### 练习
请把下面的全部记录逐行照抄一遍，一字不改。

▶

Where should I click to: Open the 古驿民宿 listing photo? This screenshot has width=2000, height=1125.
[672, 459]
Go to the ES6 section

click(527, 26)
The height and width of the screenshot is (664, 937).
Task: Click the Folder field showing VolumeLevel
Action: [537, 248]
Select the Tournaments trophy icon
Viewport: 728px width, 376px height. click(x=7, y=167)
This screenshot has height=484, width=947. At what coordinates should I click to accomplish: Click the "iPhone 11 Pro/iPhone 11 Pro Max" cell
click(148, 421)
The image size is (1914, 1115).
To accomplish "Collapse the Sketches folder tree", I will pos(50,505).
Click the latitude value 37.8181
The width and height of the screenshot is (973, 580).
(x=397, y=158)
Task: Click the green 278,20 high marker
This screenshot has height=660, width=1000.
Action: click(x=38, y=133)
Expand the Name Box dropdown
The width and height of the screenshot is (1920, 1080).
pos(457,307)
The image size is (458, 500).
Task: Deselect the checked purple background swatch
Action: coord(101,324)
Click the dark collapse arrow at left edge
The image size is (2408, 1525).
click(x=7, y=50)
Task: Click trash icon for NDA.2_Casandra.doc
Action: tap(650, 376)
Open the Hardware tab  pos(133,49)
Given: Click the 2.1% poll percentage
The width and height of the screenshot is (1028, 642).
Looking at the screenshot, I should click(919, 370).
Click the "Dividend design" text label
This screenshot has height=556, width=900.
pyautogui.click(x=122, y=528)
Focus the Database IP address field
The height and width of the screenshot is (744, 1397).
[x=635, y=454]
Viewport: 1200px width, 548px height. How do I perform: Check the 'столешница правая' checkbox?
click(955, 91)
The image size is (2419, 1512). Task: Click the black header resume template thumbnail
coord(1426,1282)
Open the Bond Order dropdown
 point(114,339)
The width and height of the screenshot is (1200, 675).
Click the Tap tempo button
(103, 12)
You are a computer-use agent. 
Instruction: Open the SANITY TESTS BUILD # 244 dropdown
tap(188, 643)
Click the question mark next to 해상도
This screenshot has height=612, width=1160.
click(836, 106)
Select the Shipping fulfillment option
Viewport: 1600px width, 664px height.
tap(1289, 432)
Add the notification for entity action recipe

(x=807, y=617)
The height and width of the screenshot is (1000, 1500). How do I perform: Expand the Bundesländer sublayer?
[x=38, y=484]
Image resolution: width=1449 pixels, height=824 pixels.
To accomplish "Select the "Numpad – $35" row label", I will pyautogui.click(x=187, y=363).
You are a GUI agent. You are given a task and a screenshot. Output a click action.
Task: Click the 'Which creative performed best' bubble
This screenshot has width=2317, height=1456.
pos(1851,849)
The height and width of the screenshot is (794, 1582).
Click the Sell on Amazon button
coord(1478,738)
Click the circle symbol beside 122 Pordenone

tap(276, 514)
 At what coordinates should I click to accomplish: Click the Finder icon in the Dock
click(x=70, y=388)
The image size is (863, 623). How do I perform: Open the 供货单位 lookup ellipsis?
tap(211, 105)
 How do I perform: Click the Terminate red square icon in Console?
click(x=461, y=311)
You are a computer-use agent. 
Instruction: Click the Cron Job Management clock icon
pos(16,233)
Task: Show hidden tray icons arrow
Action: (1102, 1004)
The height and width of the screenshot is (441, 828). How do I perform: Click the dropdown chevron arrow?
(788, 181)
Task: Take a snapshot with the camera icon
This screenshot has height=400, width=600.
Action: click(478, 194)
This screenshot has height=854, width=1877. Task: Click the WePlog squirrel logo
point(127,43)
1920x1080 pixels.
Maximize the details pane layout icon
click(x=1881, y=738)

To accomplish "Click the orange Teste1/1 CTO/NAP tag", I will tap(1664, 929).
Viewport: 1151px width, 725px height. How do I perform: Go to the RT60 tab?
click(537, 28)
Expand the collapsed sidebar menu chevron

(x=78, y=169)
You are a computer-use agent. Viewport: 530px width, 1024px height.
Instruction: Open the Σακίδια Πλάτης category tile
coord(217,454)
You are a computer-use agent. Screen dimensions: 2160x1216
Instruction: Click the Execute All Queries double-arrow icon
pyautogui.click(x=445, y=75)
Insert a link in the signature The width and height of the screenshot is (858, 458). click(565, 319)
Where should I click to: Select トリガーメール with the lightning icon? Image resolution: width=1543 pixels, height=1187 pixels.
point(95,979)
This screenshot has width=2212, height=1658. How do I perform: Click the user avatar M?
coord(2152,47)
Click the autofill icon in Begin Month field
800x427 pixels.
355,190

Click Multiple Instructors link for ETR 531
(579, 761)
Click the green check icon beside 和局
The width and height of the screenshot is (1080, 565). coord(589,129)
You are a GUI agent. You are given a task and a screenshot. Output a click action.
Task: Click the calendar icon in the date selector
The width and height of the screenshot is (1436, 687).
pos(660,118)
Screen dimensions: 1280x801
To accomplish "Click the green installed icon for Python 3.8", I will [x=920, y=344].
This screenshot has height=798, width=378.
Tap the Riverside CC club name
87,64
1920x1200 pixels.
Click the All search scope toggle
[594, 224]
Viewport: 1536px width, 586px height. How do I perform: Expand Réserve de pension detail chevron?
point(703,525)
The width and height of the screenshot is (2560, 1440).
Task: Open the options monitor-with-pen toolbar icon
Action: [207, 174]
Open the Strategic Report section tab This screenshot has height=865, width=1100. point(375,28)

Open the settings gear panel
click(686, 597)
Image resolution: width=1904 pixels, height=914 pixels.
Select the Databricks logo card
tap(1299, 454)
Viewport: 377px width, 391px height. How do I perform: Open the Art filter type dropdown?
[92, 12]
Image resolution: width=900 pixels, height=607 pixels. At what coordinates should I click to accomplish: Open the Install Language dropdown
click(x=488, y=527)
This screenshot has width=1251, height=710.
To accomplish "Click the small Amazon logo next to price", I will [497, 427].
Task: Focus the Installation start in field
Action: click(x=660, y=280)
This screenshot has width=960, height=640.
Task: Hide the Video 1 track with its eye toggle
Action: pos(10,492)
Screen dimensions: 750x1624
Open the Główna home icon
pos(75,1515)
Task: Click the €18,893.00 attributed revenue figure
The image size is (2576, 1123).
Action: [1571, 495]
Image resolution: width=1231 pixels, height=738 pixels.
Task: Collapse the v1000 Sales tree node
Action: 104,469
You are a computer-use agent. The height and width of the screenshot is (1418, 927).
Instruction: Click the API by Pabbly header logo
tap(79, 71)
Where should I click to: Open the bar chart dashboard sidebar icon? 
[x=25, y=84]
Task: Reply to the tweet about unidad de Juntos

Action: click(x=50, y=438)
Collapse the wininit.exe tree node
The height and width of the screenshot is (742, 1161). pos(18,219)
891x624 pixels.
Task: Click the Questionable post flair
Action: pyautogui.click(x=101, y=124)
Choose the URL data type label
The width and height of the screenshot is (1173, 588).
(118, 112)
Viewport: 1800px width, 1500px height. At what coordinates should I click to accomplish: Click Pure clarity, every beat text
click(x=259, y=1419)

◀

### 完整答案
Where should I click to: Open the 古驿民宿 listing photo? This screenshot has width=2000, height=1125.
[672, 459]
Go to the ES6 section

click(527, 26)
The height and width of the screenshot is (664, 937).
Task: Click the Folder field showing VolumeLevel
Action: [537, 248]
Select the Tournaments trophy icon
Viewport: 728px width, 376px height. click(x=7, y=167)
This screenshot has height=484, width=947. At what coordinates should I click to accomplish: Click the "iPhone 11 Pro/iPhone 11 Pro Max" cell
click(148, 421)
The image size is (1914, 1115).
To accomplish "Collapse the Sketches folder tree", I will pos(50,505).
Click the latitude value 37.8181
The width and height of the screenshot is (973, 580).
(x=397, y=158)
Task: Click the green 278,20 high marker
This screenshot has height=660, width=1000.
Action: click(x=38, y=133)
Expand the Name Box dropdown
The width and height of the screenshot is (1920, 1080).
pos(457,307)
The image size is (458, 500).
Task: Deselect the checked purple background swatch
Action: coord(101,324)
Click the dark collapse arrow at left edge
The image size is (2408, 1525).
click(x=7, y=50)
Task: Click trash icon for NDA.2_Casandra.doc
Action: tap(650, 376)
Open the Hardware tab  pos(133,49)
Given: Click the 2.1% poll percentage
The width and height of the screenshot is (1028, 642).
Looking at the screenshot, I should click(919, 370).
Click the "Dividend design" text label
This screenshot has height=556, width=900.
pyautogui.click(x=122, y=528)
Focus the Database IP address field
The height and width of the screenshot is (744, 1397).
[x=635, y=454]
Viewport: 1200px width, 548px height. How do I perform: Check the 'столешница правая' checkbox?
click(955, 91)
The image size is (2419, 1512). Task: Click the black header resume template thumbnail
coord(1426,1282)
Open the Bond Order dropdown
 point(114,339)
The width and height of the screenshot is (1200, 675).
Click the Tap tempo button
(103, 12)
You are a computer-use agent. 
Instruction: Open the SANITY TESTS BUILD # 244 dropdown
tap(188, 643)
Click the question mark next to 해상도
This screenshot has height=612, width=1160.
click(836, 106)
Select the Shipping fulfillment option
Viewport: 1600px width, 664px height.
tap(1289, 432)
Add the notification for entity action recipe

(x=807, y=617)
The height and width of the screenshot is (1000, 1500). How do I perform: Expand the Bundesländer sublayer?
[x=38, y=484]
Image resolution: width=1449 pixels, height=824 pixels.
To accomplish "Select the "Numpad – $35" row label", I will pyautogui.click(x=187, y=363).
You are a GUI agent. You are given a task and a screenshot. Output a click action.
Task: Click the 'Which creative performed best' bubble
This screenshot has width=2317, height=1456.
pos(1851,849)
The height and width of the screenshot is (794, 1582).
Click the Sell on Amazon button
coord(1478,738)
Click the circle symbol beside 122 Pordenone

tap(276, 514)
 At what coordinates should I click to accomplish: Click the Finder icon in the Dock
click(x=70, y=388)
The image size is (863, 623). How do I perform: Open the 供货单位 lookup ellipsis?
tap(211, 105)
 How do I perform: Click the Terminate red square icon in Console?
click(x=461, y=311)
You are a computer-use agent. 
Instruction: Click the Cron Job Management clock icon
pos(16,233)
Task: Show hidden tray icons arrow
Action: (1102, 1004)
The height and width of the screenshot is (441, 828). How do I perform: Click the dropdown chevron arrow?
(788, 181)
Task: Take a snapshot with the camera icon
This screenshot has height=400, width=600.
Action: click(478, 194)
This screenshot has height=854, width=1877. Task: Click the WePlog squirrel logo
point(127,43)
1920x1080 pixels.
Maximize the details pane layout icon
click(x=1881, y=738)

To accomplish "Click the orange Teste1/1 CTO/NAP tag", I will tap(1664, 929).
Viewport: 1151px width, 725px height. How do I perform: Go to the RT60 tab?
click(537, 28)
Expand the collapsed sidebar menu chevron

(x=78, y=169)
You are a computer-use agent. Viewport: 530px width, 1024px height.
Instruction: Open the Σακίδια Πλάτης category tile
coord(217,454)
You are a computer-use agent. Screen dimensions: 2160x1216
Instruction: Click the Execute All Queries double-arrow icon
pyautogui.click(x=445, y=75)
Insert a link in the signature The width and height of the screenshot is (858, 458). click(565, 319)
Where should I click to: Select トリガーメール with the lightning icon? Image resolution: width=1543 pixels, height=1187 pixels.
point(95,979)
This screenshot has width=2212, height=1658. How do I perform: Click the user avatar M?
coord(2152,47)
Click the autofill icon in Begin Month field
800x427 pixels.
355,190

Click Multiple Instructors link for ETR 531
(579, 761)
Click the green check icon beside 和局
The width and height of the screenshot is (1080, 565). coord(589,129)
You are a GUI agent. You are given a task and a screenshot. Output a click action.
Task: Click the calendar icon in the date selector
The width and height of the screenshot is (1436, 687).
pos(660,118)
Screen dimensions: 1280x801
To accomplish "Click the green installed icon for Python 3.8", I will [x=920, y=344].
This screenshot has height=798, width=378.
Tap the Riverside CC club name
87,64
1920x1200 pixels.
Click the All search scope toggle
[594, 224]
Viewport: 1536px width, 586px height. How do I perform: Expand Réserve de pension detail chevron?
point(703,525)
The width and height of the screenshot is (2560, 1440).
Task: Open the options monitor-with-pen toolbar icon
Action: [207, 174]
Open the Strategic Report section tab This screenshot has height=865, width=1100. point(375,28)

Open the settings gear panel
click(686, 597)
Image resolution: width=1904 pixels, height=914 pixels.
Select the Databricks logo card
tap(1299, 454)
Viewport: 377px width, 391px height. How do I perform: Open the Art filter type dropdown?
[92, 12]
Image resolution: width=900 pixels, height=607 pixels. At what coordinates should I click to accomplish: Open the Install Language dropdown
click(x=488, y=527)
This screenshot has width=1251, height=710.
To accomplish "Click the small Amazon logo next to price", I will [497, 427].
Task: Focus the Installation start in field
Action: click(x=660, y=280)
This screenshot has width=960, height=640.
Task: Hide the Video 1 track with its eye toggle
Action: pos(10,492)
Screen dimensions: 750x1624
Open the Główna home icon
pos(75,1515)
Task: Click the €18,893.00 attributed revenue figure
The image size is (2576, 1123).
Action: [1571, 495]
Image resolution: width=1231 pixels, height=738 pixels.
Task: Collapse the v1000 Sales tree node
Action: 104,469
You are a computer-use agent. The height and width of the screenshot is (1418, 927).
Instruction: Click the API by Pabbly header logo
tap(79, 71)
Where should I click to: Open the bar chart dashboard sidebar icon? 
[x=25, y=84]
Task: Reply to the tweet about unidad de Juntos

Action: click(x=50, y=438)
Collapse the wininit.exe tree node
The height and width of the screenshot is (742, 1161). pos(18,219)
891x624 pixels.
Task: Click the Questionable post flair
Action: pyautogui.click(x=101, y=124)
Choose the URL data type label
The width and height of the screenshot is (1173, 588).
(118, 112)
Viewport: 1800px width, 1500px height. At what coordinates should I click to accomplish: Click Pure clarity, every beat text
click(x=259, y=1419)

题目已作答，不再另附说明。